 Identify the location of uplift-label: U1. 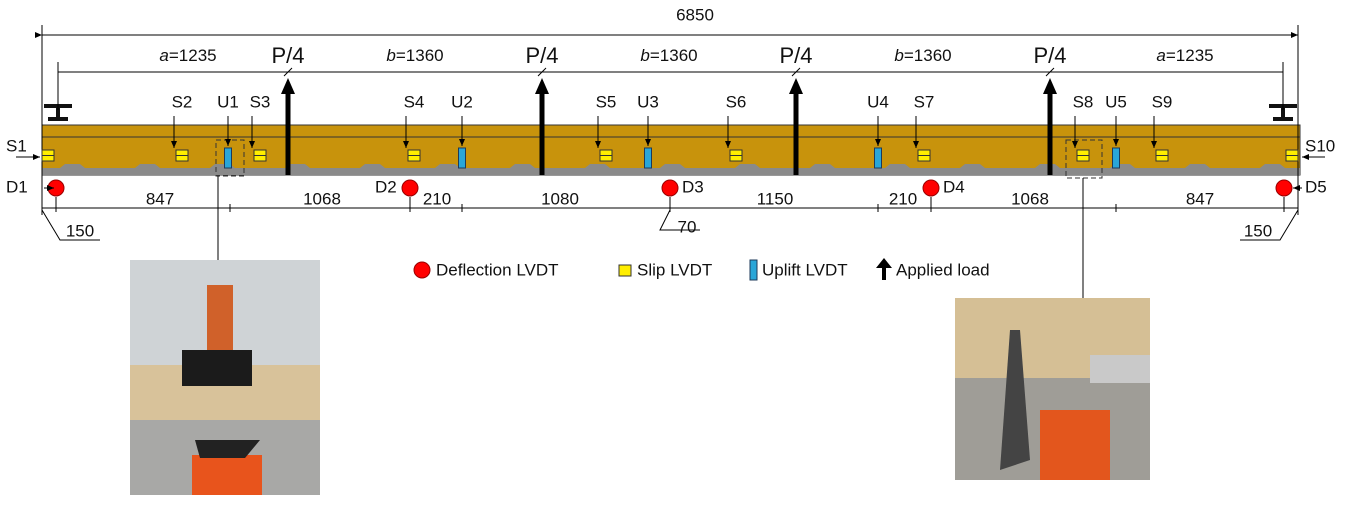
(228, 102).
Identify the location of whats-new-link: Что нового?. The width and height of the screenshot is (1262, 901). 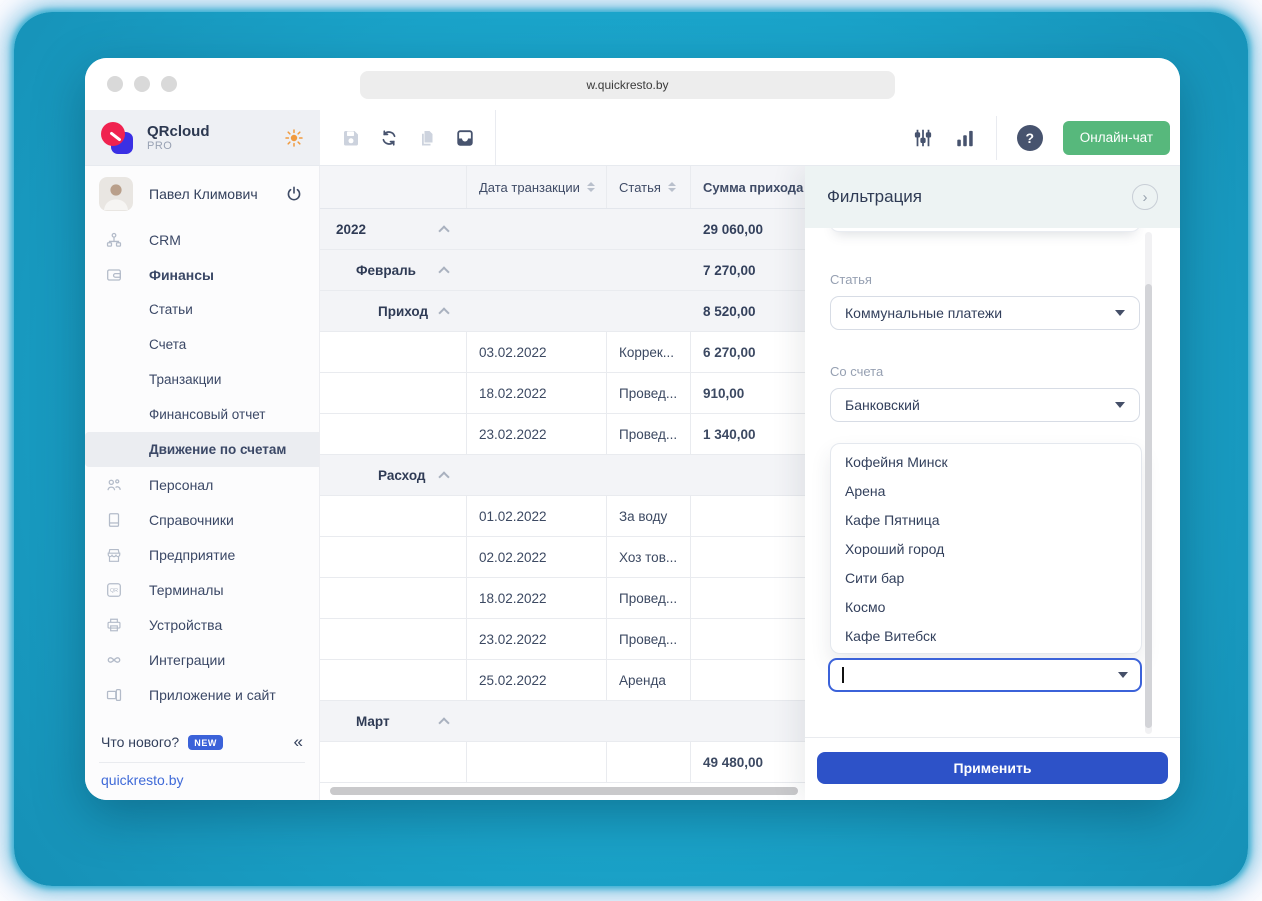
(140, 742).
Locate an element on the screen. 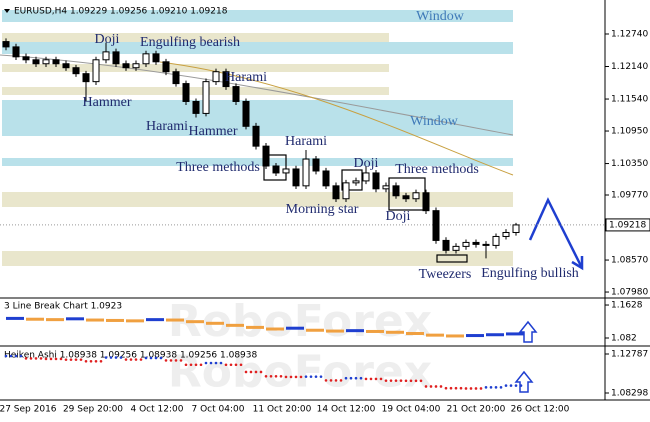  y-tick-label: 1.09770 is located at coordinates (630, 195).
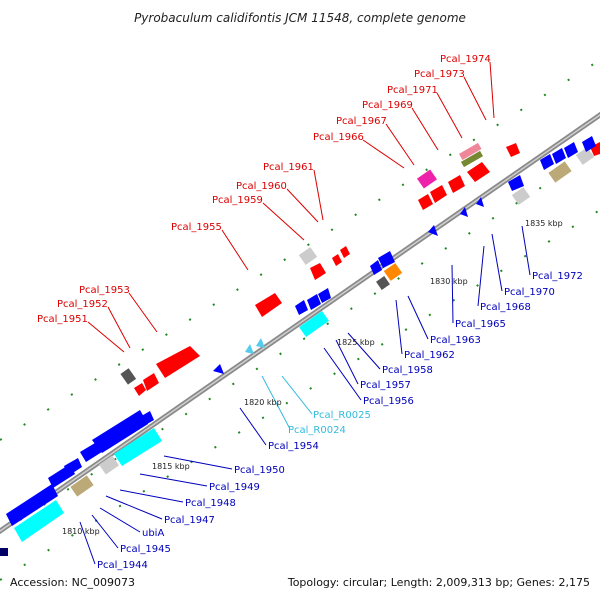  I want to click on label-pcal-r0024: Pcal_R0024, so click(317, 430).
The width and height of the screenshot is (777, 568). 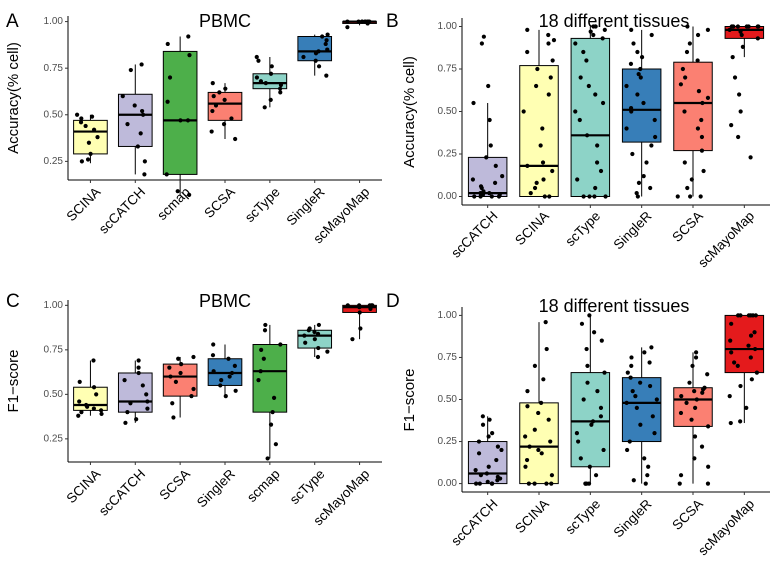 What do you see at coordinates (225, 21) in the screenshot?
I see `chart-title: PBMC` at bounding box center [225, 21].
______
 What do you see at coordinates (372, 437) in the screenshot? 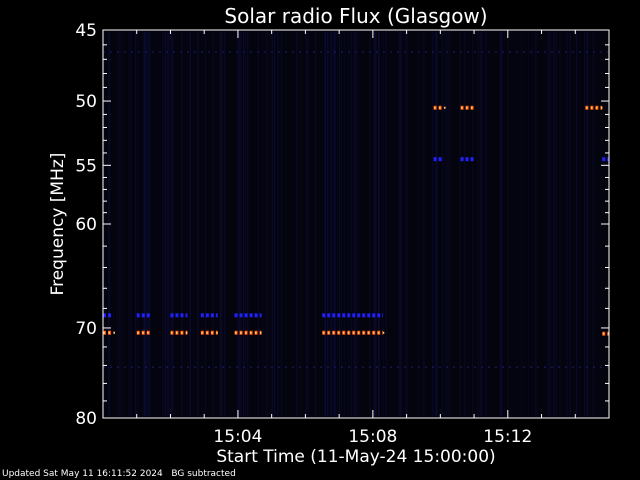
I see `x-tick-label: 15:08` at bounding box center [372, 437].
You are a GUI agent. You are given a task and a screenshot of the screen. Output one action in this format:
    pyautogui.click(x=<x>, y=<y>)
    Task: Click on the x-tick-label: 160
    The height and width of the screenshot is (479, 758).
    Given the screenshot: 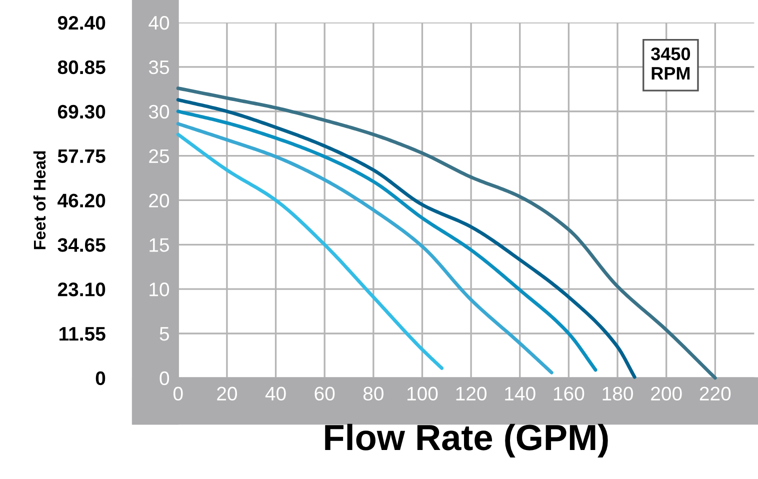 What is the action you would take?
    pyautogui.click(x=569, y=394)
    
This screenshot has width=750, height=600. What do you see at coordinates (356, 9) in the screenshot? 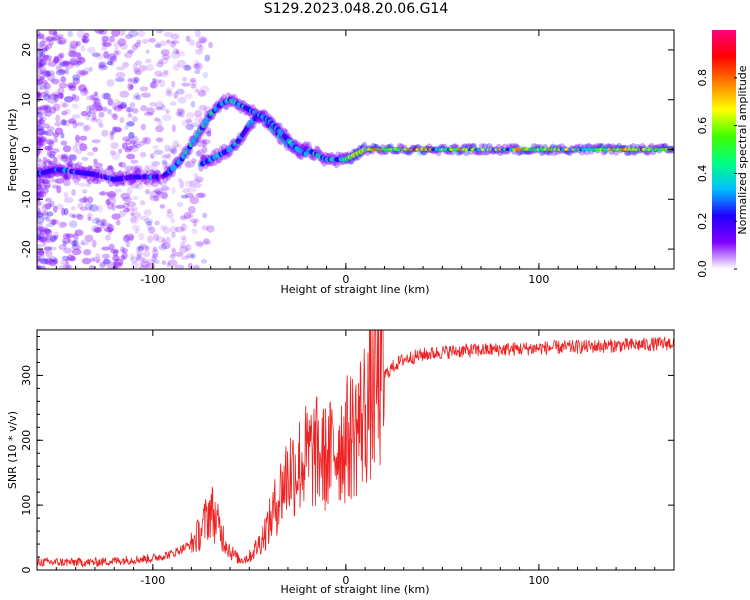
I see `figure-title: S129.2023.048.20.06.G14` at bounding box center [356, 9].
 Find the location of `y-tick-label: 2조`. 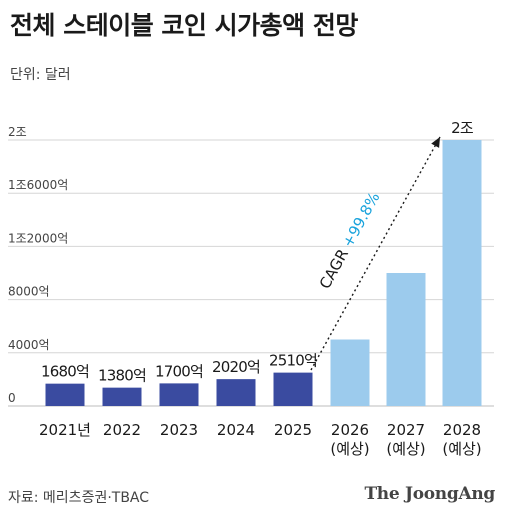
______
• **Directions for this task**: Rewrite the entries from the line that contains "This screenshot has" through the line that contains "Find the location", changing "screenshot" to "screen image" and keeping everything else the same. Leave the pictures out.

• **Exercise response**:
This screen image has width=750, height=600. What do you see at coordinates (356, 9) in the screen image? 
I see `figure-title: S129.2023.048.20.06.G14` at bounding box center [356, 9].
 Find the location of `y-tick-label: 2조`. 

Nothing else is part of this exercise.